### [EXERCISE]
Reproduce word for word the portion of the forum thread on finding a replacement front bumper cover between "## mikeebr (May" and "(Aug 10, 2017)", inclusive.

### [GIVEN PASSAGE]
---------------
# Any sources for pre-painted front bumper? Salvage?



## Ncfutrell (Feb 20, 2018)

First and foremost, I hit a dog and am in need of a front bumper cover, non rs. I was hoping to find one that is already painted red with the grill inserts and what not already on it, too. Does anyone have a source for these types of things? I’ve searched some but to no avail. I may be using the wrong keywords.

Would it be wise to check with a dealer whom has a body shop?

Thanks in advance. I’d highly appreciate it.


----------



## mikeebr (May 20, 2018)

Did you try your local junk yard? https://row52.com
Also you might find it on ebay -> https://www.ebay.com/itm/CHEVY-CRUZ...42/162590602658?hash=item25db27b5a2:rk:1:pf:0


----------



## Taxman (Aug 10, 2017)

You can get a front bumper cover from some of the online Chevy dealers for under $300, but my body man wants $600 to paint one. 

I just checked car-part.com for a bumper cover and found a handful of new ones in California, that's it.
---------------
Stored entries:
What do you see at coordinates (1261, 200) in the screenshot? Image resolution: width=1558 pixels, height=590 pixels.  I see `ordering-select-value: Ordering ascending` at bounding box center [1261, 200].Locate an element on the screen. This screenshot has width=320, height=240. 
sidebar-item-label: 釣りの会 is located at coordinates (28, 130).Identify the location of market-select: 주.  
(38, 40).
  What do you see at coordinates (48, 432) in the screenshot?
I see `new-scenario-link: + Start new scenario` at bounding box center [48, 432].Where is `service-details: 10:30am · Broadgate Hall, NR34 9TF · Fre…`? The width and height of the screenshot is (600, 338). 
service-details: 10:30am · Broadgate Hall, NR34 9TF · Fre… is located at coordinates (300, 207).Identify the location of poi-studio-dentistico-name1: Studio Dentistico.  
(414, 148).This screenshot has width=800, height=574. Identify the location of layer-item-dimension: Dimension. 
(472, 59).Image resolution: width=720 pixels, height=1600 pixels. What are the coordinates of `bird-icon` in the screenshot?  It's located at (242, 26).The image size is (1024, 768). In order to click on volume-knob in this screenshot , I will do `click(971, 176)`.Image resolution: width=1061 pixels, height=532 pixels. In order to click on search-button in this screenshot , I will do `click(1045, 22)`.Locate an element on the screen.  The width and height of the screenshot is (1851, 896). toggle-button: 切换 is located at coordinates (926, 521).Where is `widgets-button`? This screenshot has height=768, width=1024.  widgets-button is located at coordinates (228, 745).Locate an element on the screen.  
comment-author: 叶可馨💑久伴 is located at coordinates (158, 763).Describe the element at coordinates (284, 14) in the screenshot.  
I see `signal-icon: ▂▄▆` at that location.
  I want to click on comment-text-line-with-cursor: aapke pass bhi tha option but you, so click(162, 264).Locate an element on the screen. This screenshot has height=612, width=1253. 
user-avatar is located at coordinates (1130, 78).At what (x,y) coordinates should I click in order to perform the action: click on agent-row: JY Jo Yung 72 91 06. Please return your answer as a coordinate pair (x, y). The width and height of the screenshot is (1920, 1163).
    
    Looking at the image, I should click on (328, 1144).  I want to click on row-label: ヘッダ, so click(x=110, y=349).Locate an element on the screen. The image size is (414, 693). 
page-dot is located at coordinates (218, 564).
---------------
### [OUTPUT FOR THIS EXERCISE]
## mikeebr (May 20, 2018)

Did you try your local junk yard? https://row52.com
Also you might find it on ebay -> https://www.ebay.com/itm/CHEVY-CRUZ...42/162590602658?hash=item25db27b5a2:rk:1:pf:0


----------



## Taxman (Aug 10, 2017)